Wednesday, May 19, 2010

Japan Recovery May Give Hatoyama Room to Tackle Debt

 Japan’s government, aiming to avert a collapse of confidence in its 882.9 trillion yen ($9.6 trillion) debt, may get a boost from a report tomorrow likely to show growth accelerated in the first quarter.

Japan, the Group of Seven economy that shrank the most during the crisis, benefited from rising exports that spurred production and helped deliver the first gain in wages in 22 months. Gross domestic product rose at a 5.5 percent annual rate from January to March, according to the median of 21 estimates in a Bloomberg survey before tomorrow’s release.

“The government can put more emphasis on fiscal discipline” with a strong GDP number, said Minoru Nogimori, an economist in Tokyo at Nomura Securities Co., a unit of Japan’s largest brokerage. “Given the Greek sovereign problem, fiscal rehabilitation is becoming more crucial.”

Prime Minister Yukio Hatoyama’s administration aims to unveil a strategy next month to contain the world’s largest public debt after the collapse in Greek securities forced a European Union bailout of almost $1 trillion.
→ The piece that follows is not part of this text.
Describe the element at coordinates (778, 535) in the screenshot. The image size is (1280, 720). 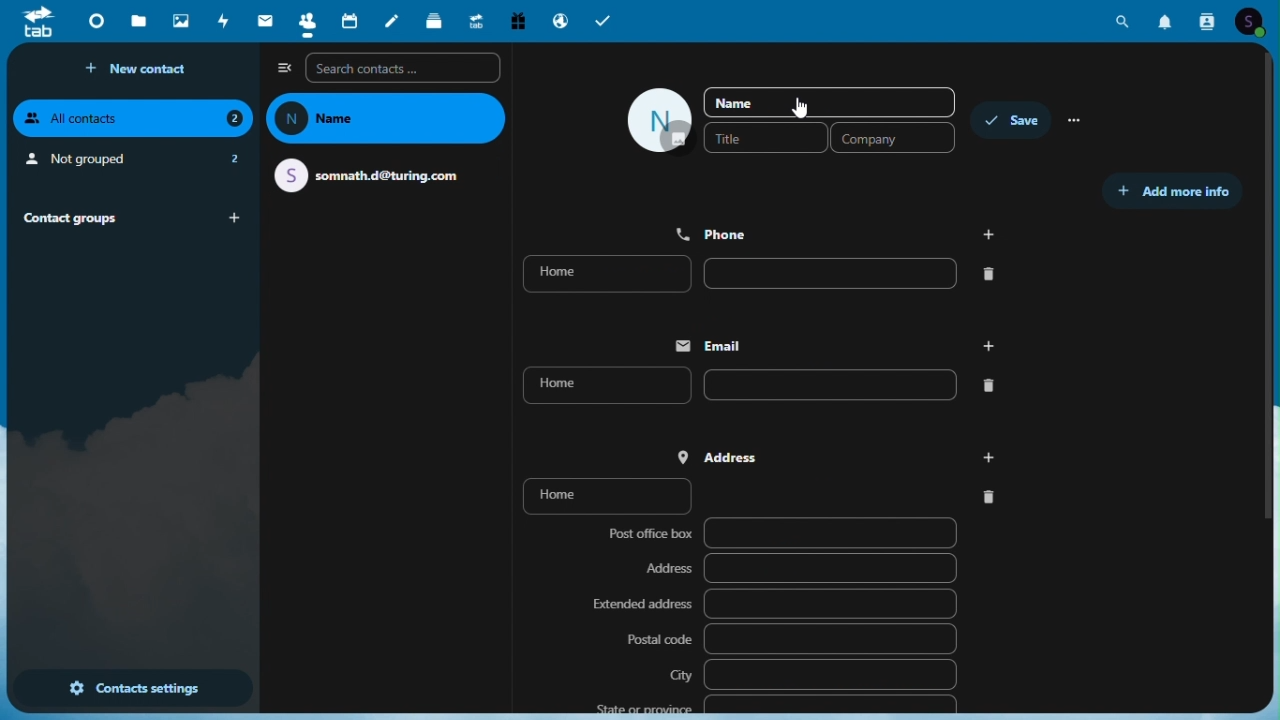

The budget plan may leave the burden on Japan’s central bank to help sustain the recovery as deflation persists, according to Nogimori.

Tomorrow’s report may show that the GDP deflator, a gauge of prices across the economy, fell 3 percent in the first three months of 2010 from a year before.

Deflation Legacy

The measure has only risen twice in the past 47 quarters going back to 1998. BOJ policy makers as a result will keep the benchmark interest rate at 0.1 percent at a two-day meeting that starts tomorrow, according to the median estimate in a separate survey.

Deflation worsened in the aftermath of a collapse in global trade that led Japan to shrink 5.2 percent in 2009, the most in the postwar era and more than the U.S.’s 2.4 percent and the euro area’s 4.1 percent drop, International Monetary Fund figures show.

The rebound has been driven by a revival of foreign demand, especially in China, that has fueled profits at exporters from Toyota Motor Corp. to Toshiba Corp. and begun to spur wages and jobs. Unadjusted for price changes, nominal GDP for the world’s second-largest economy probably advanced 1.3 percent, the most in 10 years, a median projection shows.

“It’s a good chance for the government to take action to improve the nation’s fiscal health and prevent a sudden rise in bond yields,” said Susumu Kato, chief economist at Credit Agricole CIB and CLSA in Tokyo.

Bond Sales

Moody’s Investors Service Senior Vice President Thomas Byrne said in Tokyo today that the government’s fiscal plan due next month must be “decisive” in order for the outlook on the country’s Aa2 debt rating to stay “stable.”

Finance Minister Naoto Kan this month proposed extending a pledge to keep annual bond sales around 44 trillion yen by a year, through March 2012. He said that raising taxes could boost the economy if used wisely, adding to signs the government may consider increasing a levy on sales.

A legacy of deflation, four recessions since 1990, and repeated fiscal stimulus packages is a gross debt level that exceeded twice the size of GDP last year, IMF calculations show. So far, that hasn’t caused a debt crisis given demand among Japan’s domestic investors, who hold more than 90 percent of government bonds.